> Problem to work on:
Copy the result of filtering the entries below for lines that include the string "each".

++++ Record excerpts ++++

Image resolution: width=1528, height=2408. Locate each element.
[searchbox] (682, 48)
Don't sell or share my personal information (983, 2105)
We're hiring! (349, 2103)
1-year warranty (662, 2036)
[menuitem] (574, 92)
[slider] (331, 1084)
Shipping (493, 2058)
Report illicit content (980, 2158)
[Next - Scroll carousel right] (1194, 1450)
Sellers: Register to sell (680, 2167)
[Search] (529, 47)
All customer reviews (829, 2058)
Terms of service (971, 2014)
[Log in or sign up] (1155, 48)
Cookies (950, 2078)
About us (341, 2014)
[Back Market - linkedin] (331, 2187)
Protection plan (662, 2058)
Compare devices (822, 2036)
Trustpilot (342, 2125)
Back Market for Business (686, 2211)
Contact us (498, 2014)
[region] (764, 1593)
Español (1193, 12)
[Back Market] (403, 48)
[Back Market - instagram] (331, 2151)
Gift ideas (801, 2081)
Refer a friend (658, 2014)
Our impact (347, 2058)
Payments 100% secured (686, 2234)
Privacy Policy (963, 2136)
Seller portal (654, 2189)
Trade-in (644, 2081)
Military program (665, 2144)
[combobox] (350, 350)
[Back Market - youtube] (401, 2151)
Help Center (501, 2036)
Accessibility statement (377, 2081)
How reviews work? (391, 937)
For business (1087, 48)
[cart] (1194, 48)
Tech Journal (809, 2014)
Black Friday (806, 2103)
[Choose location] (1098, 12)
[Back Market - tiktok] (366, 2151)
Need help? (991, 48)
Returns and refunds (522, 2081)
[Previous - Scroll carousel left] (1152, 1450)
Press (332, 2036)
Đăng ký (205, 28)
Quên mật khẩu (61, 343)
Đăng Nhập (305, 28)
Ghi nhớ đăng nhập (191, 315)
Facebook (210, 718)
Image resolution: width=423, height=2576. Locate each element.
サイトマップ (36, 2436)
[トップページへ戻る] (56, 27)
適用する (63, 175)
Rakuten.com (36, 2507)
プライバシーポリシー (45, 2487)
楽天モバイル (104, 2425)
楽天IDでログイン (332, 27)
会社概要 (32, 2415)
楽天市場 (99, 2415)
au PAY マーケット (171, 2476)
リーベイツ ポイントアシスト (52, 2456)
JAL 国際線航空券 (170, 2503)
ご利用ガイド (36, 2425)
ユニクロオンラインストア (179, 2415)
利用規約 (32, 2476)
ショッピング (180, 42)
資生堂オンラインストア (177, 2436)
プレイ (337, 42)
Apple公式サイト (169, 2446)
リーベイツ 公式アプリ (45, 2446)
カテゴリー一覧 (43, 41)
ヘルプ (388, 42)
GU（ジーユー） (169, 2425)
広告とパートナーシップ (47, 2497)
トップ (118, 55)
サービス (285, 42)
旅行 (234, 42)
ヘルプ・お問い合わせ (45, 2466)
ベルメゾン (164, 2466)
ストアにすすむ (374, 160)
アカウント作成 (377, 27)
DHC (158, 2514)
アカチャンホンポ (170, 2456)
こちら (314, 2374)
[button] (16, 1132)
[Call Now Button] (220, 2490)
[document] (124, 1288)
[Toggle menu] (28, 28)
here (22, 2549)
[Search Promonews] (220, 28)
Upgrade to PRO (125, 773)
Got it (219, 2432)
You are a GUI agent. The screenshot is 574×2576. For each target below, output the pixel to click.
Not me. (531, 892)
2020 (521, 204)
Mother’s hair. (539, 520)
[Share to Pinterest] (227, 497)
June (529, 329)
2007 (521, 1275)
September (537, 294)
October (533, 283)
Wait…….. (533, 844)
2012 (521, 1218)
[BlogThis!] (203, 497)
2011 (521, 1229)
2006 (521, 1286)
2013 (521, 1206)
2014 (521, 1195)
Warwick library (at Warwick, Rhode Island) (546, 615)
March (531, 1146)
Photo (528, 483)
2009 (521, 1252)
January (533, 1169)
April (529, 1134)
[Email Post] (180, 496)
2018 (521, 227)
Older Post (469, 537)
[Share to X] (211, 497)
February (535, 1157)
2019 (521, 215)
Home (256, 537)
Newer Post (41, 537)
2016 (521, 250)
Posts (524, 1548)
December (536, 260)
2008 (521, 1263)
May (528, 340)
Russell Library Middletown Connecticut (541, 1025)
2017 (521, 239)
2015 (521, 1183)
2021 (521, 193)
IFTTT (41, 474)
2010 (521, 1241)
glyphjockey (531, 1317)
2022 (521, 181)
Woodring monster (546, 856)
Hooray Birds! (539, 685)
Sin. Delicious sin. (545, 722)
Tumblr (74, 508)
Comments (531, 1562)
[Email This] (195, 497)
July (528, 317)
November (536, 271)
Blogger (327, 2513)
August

++++

> Answer section:
Image resolution: width=1528, height=2408. Locate each element.
Image resolution: width=423, height=2576. Locate each element.
You are a GUI agent. The screenshot is 574×2576. For each target below, output the pixel to click.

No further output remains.